A veces deja el cristal aséptico y purísimo, para que después lo llamemos cristal de roca, o amatista, si consta en él una pincelada de hierro que lo empuja hacia el violeta. Entonces lo esconde en el interior de las geodas allá por los Urales. Contaban los griegos que la amatista fue creada por Dionisio vertiendo vino sobre el puro cristal de roca en que se había convertido la doncella Amethystos para escapar al acoso de aquel dipsómano, y que es antídoto infalible contra la embriaguez. Más caro y menos aburrido que la abstinencia.

 

Con un toque de aluminio y flúor, aparece el topacio, ese diamante de Braganza engarzado en la corona portuguesa. O el rauch‑topacio, transparente y grisáceo como el humo.

 

Cuando desordena la estructura cristalina del cuarzo y le añade unas gotas de agua, inventa el ópalo (del upala sánscrito), pardo, rojo, verde, negro, que esconde allá por Pontezuela, en Camagüey, o en el desierto Sur de Australia.

 

O las calcedonias de Bayamo en forma de hachas petaloides y puntas de lanza, sin que ningún taíno haya puesto manos a la obra.

 

Labor paciente cuando hace crecer, alrededor de un grano pequeñísimo, bandas de sílice de diferentes colores, arcoiris de piedra que no cruza el cielo, sino el tiempo.

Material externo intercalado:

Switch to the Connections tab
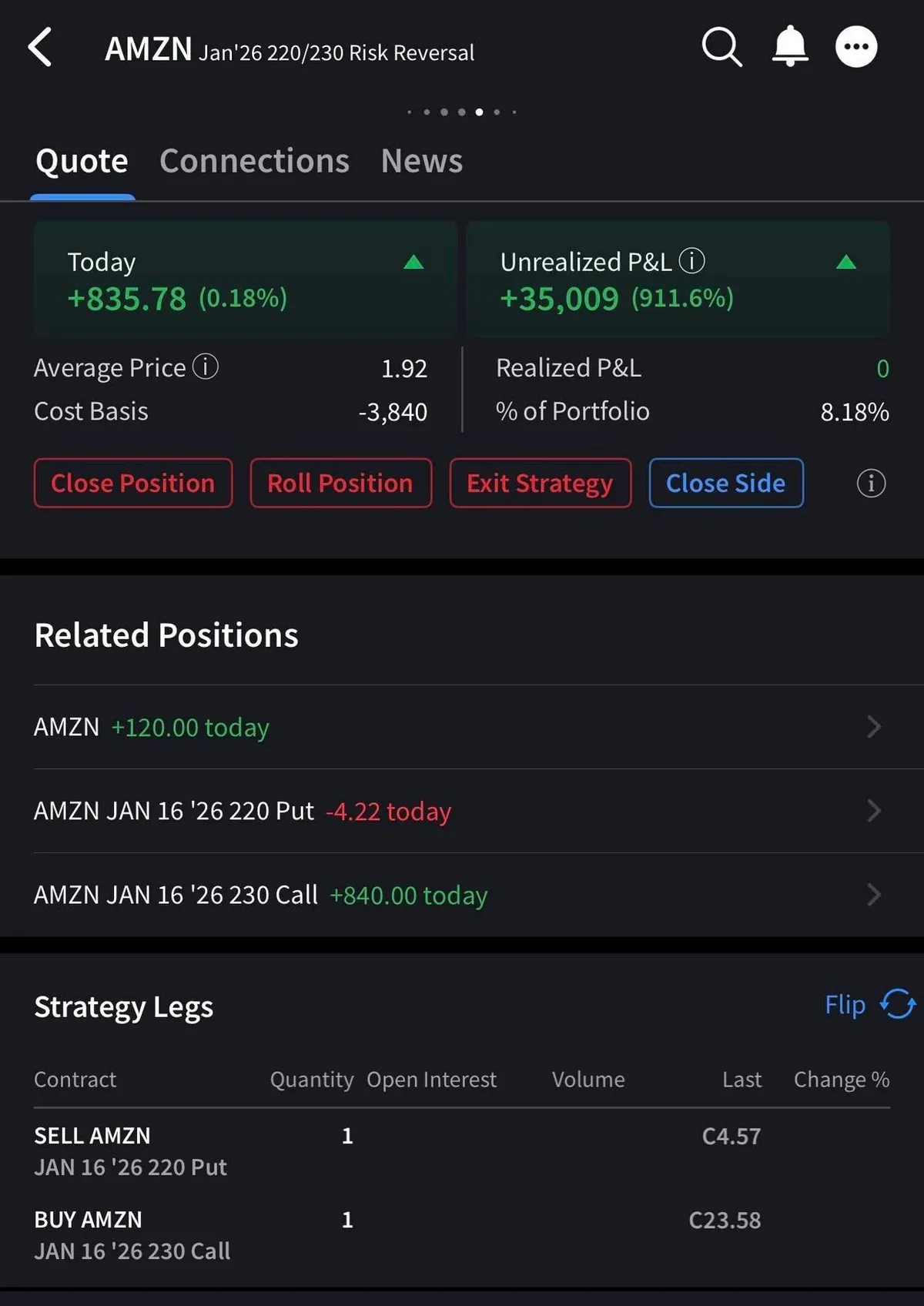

Esas son las ágatas de Palmira. Piedra de la ciencia y del ojo, que rellena las cuencas de algunas momias egipcias.

 

Los cristales negros de morión. La citrina dorada o amarillo limón. Cuarzo ahumado, lechoso, hematoideo y rosa, citrino o jaspe.

 

A veces la naturaleza se apropia de un bosque sepultado en Najasa, Camagüey, y sustituye, con esa paciencia que sólo ella acredita, cada partícula, cada fibra, con cristales de sílice; de modo que un cedro y una palma sigan siendo sin ser madera y piedra. Ese bosque de sílice podría ser un engaño si no fuera un juego, el más difícil de los juegos.